### Input records
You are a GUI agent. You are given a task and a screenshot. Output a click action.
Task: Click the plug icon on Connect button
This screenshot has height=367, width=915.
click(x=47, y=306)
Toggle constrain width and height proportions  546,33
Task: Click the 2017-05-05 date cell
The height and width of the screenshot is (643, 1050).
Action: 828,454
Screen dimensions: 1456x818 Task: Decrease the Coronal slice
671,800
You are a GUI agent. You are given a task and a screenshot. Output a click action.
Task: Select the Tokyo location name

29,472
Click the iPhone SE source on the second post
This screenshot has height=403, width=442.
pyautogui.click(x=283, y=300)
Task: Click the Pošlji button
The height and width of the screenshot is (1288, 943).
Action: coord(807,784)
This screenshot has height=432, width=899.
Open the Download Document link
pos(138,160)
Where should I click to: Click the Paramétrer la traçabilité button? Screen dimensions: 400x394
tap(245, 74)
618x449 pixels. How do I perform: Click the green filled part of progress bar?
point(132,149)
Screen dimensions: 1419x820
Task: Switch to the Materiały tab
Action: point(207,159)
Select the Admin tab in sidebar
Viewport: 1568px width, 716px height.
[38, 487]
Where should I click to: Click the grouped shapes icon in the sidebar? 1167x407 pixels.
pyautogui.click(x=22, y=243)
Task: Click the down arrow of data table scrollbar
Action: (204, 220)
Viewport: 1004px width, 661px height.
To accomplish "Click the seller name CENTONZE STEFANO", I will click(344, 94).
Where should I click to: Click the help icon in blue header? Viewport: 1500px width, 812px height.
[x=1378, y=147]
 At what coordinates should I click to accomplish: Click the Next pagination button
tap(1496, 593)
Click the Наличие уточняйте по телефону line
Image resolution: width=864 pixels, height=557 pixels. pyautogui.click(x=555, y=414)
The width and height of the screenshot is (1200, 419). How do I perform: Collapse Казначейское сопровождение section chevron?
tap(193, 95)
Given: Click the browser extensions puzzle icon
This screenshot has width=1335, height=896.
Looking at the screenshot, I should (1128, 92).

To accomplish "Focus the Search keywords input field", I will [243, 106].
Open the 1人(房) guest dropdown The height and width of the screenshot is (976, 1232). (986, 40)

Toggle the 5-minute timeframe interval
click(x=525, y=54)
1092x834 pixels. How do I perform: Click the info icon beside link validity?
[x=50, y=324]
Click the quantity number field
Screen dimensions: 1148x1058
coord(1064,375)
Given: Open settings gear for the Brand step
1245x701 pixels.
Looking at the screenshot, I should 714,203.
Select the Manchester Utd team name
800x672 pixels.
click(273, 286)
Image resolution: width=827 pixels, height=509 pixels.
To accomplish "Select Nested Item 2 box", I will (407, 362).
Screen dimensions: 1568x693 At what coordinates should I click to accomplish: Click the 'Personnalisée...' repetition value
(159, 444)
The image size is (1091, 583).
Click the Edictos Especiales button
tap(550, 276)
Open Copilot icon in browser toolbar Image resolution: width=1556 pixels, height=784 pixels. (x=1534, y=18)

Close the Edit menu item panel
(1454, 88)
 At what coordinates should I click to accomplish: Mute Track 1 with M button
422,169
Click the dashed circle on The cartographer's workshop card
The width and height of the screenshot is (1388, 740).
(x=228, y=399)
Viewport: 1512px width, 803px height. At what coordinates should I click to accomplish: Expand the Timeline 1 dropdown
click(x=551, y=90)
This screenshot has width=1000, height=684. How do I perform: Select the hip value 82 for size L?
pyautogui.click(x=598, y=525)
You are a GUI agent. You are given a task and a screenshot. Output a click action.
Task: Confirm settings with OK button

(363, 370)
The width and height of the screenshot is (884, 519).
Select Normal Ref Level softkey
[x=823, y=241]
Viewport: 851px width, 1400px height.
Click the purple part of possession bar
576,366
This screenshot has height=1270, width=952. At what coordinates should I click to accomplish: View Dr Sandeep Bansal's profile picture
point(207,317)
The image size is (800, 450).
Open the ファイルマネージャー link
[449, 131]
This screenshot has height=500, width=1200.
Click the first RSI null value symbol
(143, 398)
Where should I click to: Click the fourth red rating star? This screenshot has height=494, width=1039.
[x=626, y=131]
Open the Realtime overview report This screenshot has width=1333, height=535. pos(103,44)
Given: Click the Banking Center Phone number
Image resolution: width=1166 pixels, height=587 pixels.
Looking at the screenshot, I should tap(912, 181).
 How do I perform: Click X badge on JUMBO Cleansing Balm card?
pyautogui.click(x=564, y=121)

### Work task
Please reproduce every record shown above, exactly as written.

### Solved problem
You are a GUI agent. You are given a task and a screenshot. Output a click action.
Task: Click the plug icon on Connect button
This screenshot has height=367, width=915.
click(x=47, y=306)
Toggle constrain width and height proportions  546,33
Task: Click the 2017-05-05 date cell
The height and width of the screenshot is (643, 1050).
Action: 828,454
Screen dimensions: 1456x818 Task: Decrease the Coronal slice
671,800
You are a GUI agent. You are given a task and a screenshot. Output a click action.
Task: Select the Tokyo location name

29,472
Click the iPhone SE source on the second post
This screenshot has height=403, width=442.
pyautogui.click(x=283, y=300)
Task: Click the Pošlji button
The height and width of the screenshot is (1288, 943).
Action: coord(807,784)
This screenshot has height=432, width=899.
Open the Download Document link
pos(138,160)
Where should I click to: Click the Paramétrer la traçabilité button? Screen dimensions: 400x394
tap(245, 74)
618x449 pixels. How do I perform: Click the green filled part of progress bar?
point(132,149)
Screen dimensions: 1419x820
Task: Switch to the Materiały tab
Action: point(207,159)
Select the Admin tab in sidebar
Viewport: 1568px width, 716px height.
[38, 487]
Where should I click to: Click the grouped shapes icon in the sidebar? 1167x407 pixels.
pyautogui.click(x=22, y=243)
Task: Click the down arrow of data table scrollbar
Action: (204, 220)
Viewport: 1004px width, 661px height.
To accomplish "Click the seller name CENTONZE STEFANO", I will click(344, 94).
Where should I click to: Click the help icon in blue header? Viewport: 1500px width, 812px height.
[x=1378, y=147]
 At what coordinates should I click to accomplish: Click the Next pagination button
tap(1496, 593)
Click the Наличие уточняйте по телефону line
Image resolution: width=864 pixels, height=557 pixels. pyautogui.click(x=555, y=414)
The width and height of the screenshot is (1200, 419). How do I perform: Collapse Казначейское сопровождение section chevron?
tap(193, 95)
Given: Click the browser extensions puzzle icon
This screenshot has width=1335, height=896.
Looking at the screenshot, I should (1128, 92).

To accomplish "Focus the Search keywords input field", I will [243, 106].
Open the 1人(房) guest dropdown The height and width of the screenshot is (976, 1232). (986, 40)

Toggle the 5-minute timeframe interval
click(x=525, y=54)
1092x834 pixels. How do I perform: Click the info icon beside link validity?
[x=50, y=324]
Click the quantity number field
Screen dimensions: 1148x1058
coord(1064,375)
Given: Open settings gear for the Brand step
1245x701 pixels.
Looking at the screenshot, I should 714,203.
Select the Manchester Utd team name
800x672 pixels.
click(273, 286)
Image resolution: width=827 pixels, height=509 pixels.
To accomplish "Select Nested Item 2 box", I will (407, 362).
Screen dimensions: 1568x693 At what coordinates should I click to accomplish: Click the 'Personnalisée...' repetition value
(159, 444)
The image size is (1091, 583).
Click the Edictos Especiales button
tap(550, 276)
Open Copilot icon in browser toolbar Image resolution: width=1556 pixels, height=784 pixels. (x=1534, y=18)

Close the Edit menu item panel
(1454, 88)
 At what coordinates should I click to accomplish: Mute Track 1 with M button
422,169
Click the dashed circle on The cartographer's workshop card
The width and height of the screenshot is (1388, 740).
(x=228, y=399)
Viewport: 1512px width, 803px height. At what coordinates should I click to accomplish: Expand the Timeline 1 dropdown
click(x=551, y=90)
This screenshot has width=1000, height=684. How do I perform: Select the hip value 82 for size L?
pyautogui.click(x=598, y=525)
You are a GUI agent. You are given a task and a screenshot. Output a click action.
Task: Confirm settings with OK button

(363, 370)
The width and height of the screenshot is (884, 519).
Select Normal Ref Level softkey
[x=823, y=241]
Viewport: 851px width, 1400px height.
Click the purple part of possession bar
576,366
This screenshot has height=1270, width=952. At what coordinates should I click to accomplish: View Dr Sandeep Bansal's profile picture
point(207,317)
The image size is (800, 450).
Open the ファイルマネージャー link
[449, 131]
This screenshot has height=500, width=1200.
Click the first RSI null value symbol
(143, 398)
Where should I click to: Click the fourth red rating star? This screenshot has height=494, width=1039.
[x=626, y=131]
Open the Realtime overview report This screenshot has width=1333, height=535. pos(103,44)
Given: Click the Banking Center Phone number
Image resolution: width=1166 pixels, height=587 pixels.
Looking at the screenshot, I should tap(912, 181).
 How do I perform: Click X badge on JUMBO Cleansing Balm card?
pyautogui.click(x=564, y=121)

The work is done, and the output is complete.